Los participantes en la protesta, que gritaron una vez más consignas como «¡Lukashenko vete!» o «¡ponedle ante un tribunal!», continuaron su marcha tras un forcejeo verbal y psicológico con las fuerzas de seguridad, desplegadas en la acera opuesta de la avenida Masherov. Allí estaban algunos de los miembros del Comité de Coordinación opositor, Olga Kovalkova, María Kolésnikova, Pável Latushko, Serguéi Dilevski y Maxim Znak.

Más adelante, en dirección hacia la plaza de la Bandera, junto al palacio de la Independencia, les esperaba otro cordón de seguridad, esta vez, según Radio Liberty, con antidisturbios. Tenían preparado un cañón de agua. Se suele decir que el palacio de la Independencia es la residencia de Lukashenko, aunque, al parecer, él allí no vive de forma permanente. El edificio se utiliza para eventos oficiales y para recibir delegaciones extranjeras.
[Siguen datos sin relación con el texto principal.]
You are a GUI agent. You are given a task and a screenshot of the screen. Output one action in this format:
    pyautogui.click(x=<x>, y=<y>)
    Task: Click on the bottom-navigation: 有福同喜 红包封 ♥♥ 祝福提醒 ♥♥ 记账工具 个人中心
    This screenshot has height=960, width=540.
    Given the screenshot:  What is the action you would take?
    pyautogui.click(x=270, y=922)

Pero el domingo llegó Lukashenko a bordo de su helicóptero. Poco después, el servicio de prensa de la Presidencia bielorrusa distribuyó un vídeo del aterrizaje y de cómo el mandatario salía del aparato con Kalashnikov en mano.

A su lado apareció un joven que los medios bielorrusos identificaron como Kolia, el hijo menor del dictador, portando un arma.

Libertad para los detenidos

Ambos llevaban puestos chalecos antibalas de color negro. Fuentes opositoras interpretaron tal situación como un intento de Lukashenko de mostrar que no teme las movilizaciones y que está dispuesto a hacer frente al pulso al que ha sido emplazado por manipular los resultados de las elecciones del pasado día 9.

Su principal adversaria en aquellos comicios y una de las líderes de la oposición, Svetlana Tijanóvskaya, ha declarado desde Lituania en una entrevista a Sky News que tiene intención de regresar a su país y entrevistarse con Lukashenko, pero solamente después de que cese la represión y sean puestos en libertad todos los detenidos en los últimos días de manifestaciones y también los presos políticos, incluido su propio marido, Serguéi Tijanovski.

El jefe de la diplomacia europea, Josep Borrell, también se ha mostrado proclive a que la Unión Europea hable con el presidente bielorruso, aunque no se reconozca su legitimidad. Borrell ha comparado a Lukashenko con Nicolás Maduro. A este respecto, el ministro de Exteriores ruso, Serguéi Lavrov, aseguró en un foro juvenil celebrado en las afueras de Moscú que «los opositores bielorrusos proponen negociar con las autoridades actuales solo las condiciones de la renuncia del presidente (...), lo mismo que ocurre en Venezuela, cuando a un presidente legítimo se le considera un paria».